- [What is needed] From the article about visiting the Miami Five in Havana, copy the passage between "For all the" and "towards better relations.", inclusive, replacing "families" with "relatives" wherever it appears.

- [Document extract]

● ● ● ● ● ● ●

Embraces with the Five in Havana
CSC Director, Rob Miller was honoured to spend a few days in Havana with the Miami Five earlier this year and writes about the experience for CubaSí and gives an update on the ongoing fight to allow the men to come to Britain
Embraces with the Five in Havana In March, myself and Natasha Hickman, CSC Communications Manager, had the honour of spending a wonderful few days with the Miami Five and their families in Havana. We were part of an international delegation of trade unionists and campaigners led by Unite former general secretary Tony Woodley and Chair of the union’s executive council, Tony Woodhouse and joined by union leaders and solidarity representatives from the US and Canada.
CSC has been campaigning for the Five in earnest since 2001 when we first started to publicise the case to our supporters. We first met with the wife of Rene Gonzalez, Olga Salanueva, and her then four year old daughter Ivette, in 2002, when they travelled to Britain with CSC in an early effort to raise awareness about the case. Ivette is now 17 years old but as she herself said “it is only now that I feel that I can truly get on with my life, now that my father and all my uncles are home.”
For all the families the last few months have been an incredible journey. In those few days in Havana we were able to laugh together, reminisce and look forward to a brighter future, not only for the Five and their families, but also for the people of Cuba now that there are positive moves by the US towards better relations.
The first embrace with Gerardo was very special. I had spoken with him on a number of occasions while he was in prison. We had also spent many times with his wife Adriana and had shared the heartbreak of their forced separation. They have just welcomed the new joy of their life baby Gema, who has already become a national treasure. Both Gerardo and Adriana are positively glowing with their new found life as a family back home in Cuba.
At a special reception hosted by ICAP we presented each of the Five with photos of the campaign in Britain over the years showing the wives, daughters and mothers at trade union conferences and protest vigils at the US embassy in Grosvenor Square. In my speech I gave greetings from all of us in the UK who had worked for so long for justice. I also made clear our admiration for the families who had worked tirelessly to take the campaign forward. As well as the families the event was attended by many senior figures including the head of the Cuban team negotiating to normalise relations with the United States, Josefina Vidal.

● ● ● ● ● ● ●

- [Supplied information]

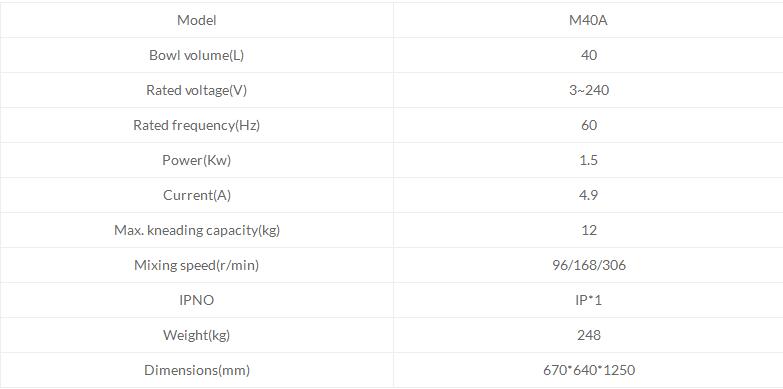
Task: Click the Bowl volume(L) label
Action: pos(197,55)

● ● ● ● ● ● ●

- [Your solution]
For all the relatives the last few months have been an incredible journey. In those few days in Havana we were able to laugh together, reminisce and look forward to a brighter future, not only for the Five and their relatives, but also for the people of Cuba now that there are positive moves by the US towards better relations.